Development of a Calcium-Sensitive MRI Probe for Neural Activity
Dr. Wang proposes a new collaboration between chemists, biomedical and electrical engineers and neuroscientists to develop a MRI contrast method that directly assesses neural activity in real time. This new method is made possible by the recent development of novel chemical compounds designed to be exquisitely sensitive to changes in Ca2+ levels that mimic those seen in living animals. These compounds will enable us to directly measure changes in Ca2+ levels in living mammalian brain. This proposal would fund the first studies in mammalian brain of an MRI contrast agent that is able to detect changes in Ca2+ levels in specific brain regions that occur when an injury disrupts the normal pattern of neuronal firing.
Pri- and Postsynaptic Effects of muscarinic Acetylecholine Receptors in Somatosensory
The way in which the brain interprets incoming information is constantly changing according to the relevance of the incoming stimuli at that moment in time. This ‘plasticity’ results in part, from changes in the strengths of synaptic signals between neurons. Acetylcholine is a brain chemical that modulates the strength of synapses, but the manner in which it performs this modulation is unclear. In this proposal we will use electrical recording and high-resolution microscopy techniques to measure synaptic function before, during and after release of acetylcholine with ‘optogenetic’ tools. In this way we will determine the sites of action of acetylcholine and the mechanisms by which it alters synaptic signaling between neurons.

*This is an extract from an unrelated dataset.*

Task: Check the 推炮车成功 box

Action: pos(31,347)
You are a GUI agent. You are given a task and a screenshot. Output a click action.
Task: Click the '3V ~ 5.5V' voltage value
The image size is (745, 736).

Phosphodiesterase 10A as a Novel Therapeutic Target in the Treatment of Levodopa-Induced Dyskinesias
Parkinson's disease (PD) afflicts approximately 1.5 million Americans annually. Although drugs such as levodopa (Sinemet) are available for the treatment of parkinsonian symptoms, they often produce disabling side effects called dyskinesias. These side effects are thought to arise as a result of abnormal drug- and disease-induced neurotransmitter interactions in an area of the brain called the basal ganglia. Our proposed studies will use an animal model of PD and examine the utility of combining a new drug (a cyclic nucleotide phosphodiesterase inhibitor called TP-10) with levodopa for treating disease symptoms and associated side effects. We will also assess how this novel drug combination affects neuron activity in the basal ganglia. We anticipate that our proposed studies will identify more efficacious treatment strategies for patients suffering from PD and levodopa-induced dyskinesias.